Some people think her persona circa 2014 / "1989" era was genuine (I love my fans so much! Let's bring them to my house!), but to me, the whole celebrity culture has always been a culture of simulacra. Ms. Swift, (and along with Beyoncé, I would opine) happens to be the reigning queen of controlling her "narrative".

I expect celebrities to be perfect, polished, and unattainable yet relatable. They are not real and will never be real, but that's okay with me. I will still spend my money willingly on their work, as long as I can project my ideas on them and they can maintain the personas that I prefer.

Goofy-yet-modelesque T-Swizzle, I like. I volunteer to be one of your revenue sources.

 

So that brings me to the current "Taylor v. Kanye & Kim" feud and TS' culturally explosive Look What You Made Me Do.

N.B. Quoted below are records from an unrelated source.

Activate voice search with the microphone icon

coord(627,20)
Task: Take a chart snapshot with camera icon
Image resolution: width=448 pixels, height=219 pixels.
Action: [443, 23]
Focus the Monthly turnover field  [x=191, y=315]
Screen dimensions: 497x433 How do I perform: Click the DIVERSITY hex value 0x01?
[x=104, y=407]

Was the beef between them real?

No one can really know (but I bet not!), yet what I do know is that I enjoy them throwing shade and sabotaging each other, especially in the form of songs and music videos.

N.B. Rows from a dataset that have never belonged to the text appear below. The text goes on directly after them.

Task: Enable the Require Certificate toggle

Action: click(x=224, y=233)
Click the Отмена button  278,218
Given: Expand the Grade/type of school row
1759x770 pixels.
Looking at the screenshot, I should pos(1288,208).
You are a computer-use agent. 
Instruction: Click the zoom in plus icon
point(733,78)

So the beef, that's the first layer of simulacrum.

The second layer of the simulacrum would then be LWYMMD (song & video), along with Taylor's entire new branding. While she tries to convince her audience to believe that "the old Taylor is dead" and she is renewed with unabashed vengeance, I think the work's significance is that of marketing and cultural impact, less about the feud and her becoming vengeful. All the symbolisms in the video can still be enjoyed regardless of the reality of the first layer of signifier (i.e. feud).

 

So how can I make the whole thing even more detached from reality?

Unfortunately, videogrep's transcribe function didn't work well with Taylor's song. Here is a screenshot of the generated transcription:

Where did these word come from? Only the computer knows.

So I had to tweak my idea, and I decided to with make a very short remix of the song, but with Kim Kardashian West "singing" instead.

My take is that when we laugh at a parody of this song, it is an exercise on acknowledging:

  1. the fakeness of it all, and

  2. the ridiculousness of this culture of simulacra.